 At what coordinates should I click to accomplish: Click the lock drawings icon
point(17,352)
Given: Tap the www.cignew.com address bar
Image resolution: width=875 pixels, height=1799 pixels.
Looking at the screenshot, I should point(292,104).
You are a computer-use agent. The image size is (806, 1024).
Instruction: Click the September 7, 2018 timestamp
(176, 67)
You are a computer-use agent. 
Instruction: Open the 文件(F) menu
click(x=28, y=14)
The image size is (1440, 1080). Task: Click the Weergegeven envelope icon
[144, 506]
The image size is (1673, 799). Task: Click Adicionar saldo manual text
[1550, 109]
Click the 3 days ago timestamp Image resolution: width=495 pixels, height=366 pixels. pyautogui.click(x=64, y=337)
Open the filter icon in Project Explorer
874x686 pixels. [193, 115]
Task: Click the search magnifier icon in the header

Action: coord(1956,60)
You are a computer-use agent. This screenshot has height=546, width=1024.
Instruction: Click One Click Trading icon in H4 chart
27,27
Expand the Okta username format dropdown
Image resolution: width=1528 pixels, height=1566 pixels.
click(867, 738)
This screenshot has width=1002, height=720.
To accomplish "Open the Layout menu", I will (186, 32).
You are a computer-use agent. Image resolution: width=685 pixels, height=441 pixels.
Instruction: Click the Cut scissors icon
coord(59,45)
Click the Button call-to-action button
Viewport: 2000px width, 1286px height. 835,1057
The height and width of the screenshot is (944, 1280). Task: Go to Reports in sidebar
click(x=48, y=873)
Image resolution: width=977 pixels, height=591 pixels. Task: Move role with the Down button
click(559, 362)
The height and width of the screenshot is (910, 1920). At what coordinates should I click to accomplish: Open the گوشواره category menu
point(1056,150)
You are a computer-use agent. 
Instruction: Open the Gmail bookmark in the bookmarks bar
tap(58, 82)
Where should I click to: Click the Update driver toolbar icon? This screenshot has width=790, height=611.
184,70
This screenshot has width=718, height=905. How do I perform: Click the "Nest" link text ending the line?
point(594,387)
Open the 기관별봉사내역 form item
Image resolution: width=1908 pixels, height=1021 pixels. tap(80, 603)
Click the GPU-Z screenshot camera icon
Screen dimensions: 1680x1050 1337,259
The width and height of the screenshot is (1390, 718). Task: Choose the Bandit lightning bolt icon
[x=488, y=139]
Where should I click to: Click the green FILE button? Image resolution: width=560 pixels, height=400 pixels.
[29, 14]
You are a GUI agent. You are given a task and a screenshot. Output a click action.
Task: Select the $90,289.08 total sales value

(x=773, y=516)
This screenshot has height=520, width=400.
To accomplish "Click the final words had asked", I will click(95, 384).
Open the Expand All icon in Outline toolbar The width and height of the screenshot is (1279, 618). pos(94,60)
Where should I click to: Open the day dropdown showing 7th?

#### [Task description]
Repeat the data exactly. Leave nothing out.

#### [Exercise solution]
 At what coordinates should I click to accomplish: Click the lock drawings icon
point(17,352)
Given: Tap the www.cignew.com address bar
Image resolution: width=875 pixels, height=1799 pixels.
Looking at the screenshot, I should point(292,104).
You are a computer-use agent. The image size is (806, 1024).
Instruction: Click the September 7, 2018 timestamp
(176, 67)
You are a computer-use agent. 
Instruction: Open the 文件(F) menu
click(x=28, y=14)
The image size is (1440, 1080). Task: Click the Weergegeven envelope icon
[144, 506]
The image size is (1673, 799). Task: Click Adicionar saldo manual text
[1550, 109]
Click the 3 days ago timestamp Image resolution: width=495 pixels, height=366 pixels. pyautogui.click(x=64, y=337)
Open the filter icon in Project Explorer
874x686 pixels. [193, 115]
Task: Click the search magnifier icon in the header

Action: coord(1956,60)
You are a computer-use agent. This screenshot has height=546, width=1024.
Instruction: Click One Click Trading icon in H4 chart
27,27
Expand the Okta username format dropdown
Image resolution: width=1528 pixels, height=1566 pixels.
click(867, 738)
This screenshot has width=1002, height=720.
To accomplish "Open the Layout menu", I will (186, 32).
You are a computer-use agent. Image resolution: width=685 pixels, height=441 pixels.
Instruction: Click the Cut scissors icon
coord(59,45)
Click the Button call-to-action button
Viewport: 2000px width, 1286px height. 835,1057
The height and width of the screenshot is (944, 1280). Task: Go to Reports in sidebar
click(x=48, y=873)
Image resolution: width=977 pixels, height=591 pixels. Task: Move role with the Down button
click(559, 362)
The height and width of the screenshot is (910, 1920). At what coordinates should I click to accomplish: Open the گوشواره category menu
point(1056,150)
You are a computer-use agent. 
Instruction: Open the Gmail bookmark in the bookmarks bar
tap(58, 82)
Where should I click to: Click the Update driver toolbar icon? This screenshot has width=790, height=611.
184,70
This screenshot has width=718, height=905. How do I perform: Click the "Nest" link text ending the line?
point(594,387)
Open the 기관별봉사내역 form item
Image resolution: width=1908 pixels, height=1021 pixels. tap(80, 603)
Click the GPU-Z screenshot camera icon
Screen dimensions: 1680x1050 1337,259
The width and height of the screenshot is (1390, 718). Task: Choose the Bandit lightning bolt icon
[x=488, y=139]
Where should I click to: Click the green FILE button? Image resolution: width=560 pixels, height=400 pixels.
[29, 14]
You are a GUI agent. You are given a task and a screenshot. Output a click action.
Task: Select the $90,289.08 total sales value

(x=773, y=516)
This screenshot has height=520, width=400.
To accomplish "Click the final words had asked", I will click(95, 384).
Open the Expand All icon in Outline toolbar The width and height of the screenshot is (1279, 618). pos(94,60)
Where should I click to: Open the day dropdown showing 7th?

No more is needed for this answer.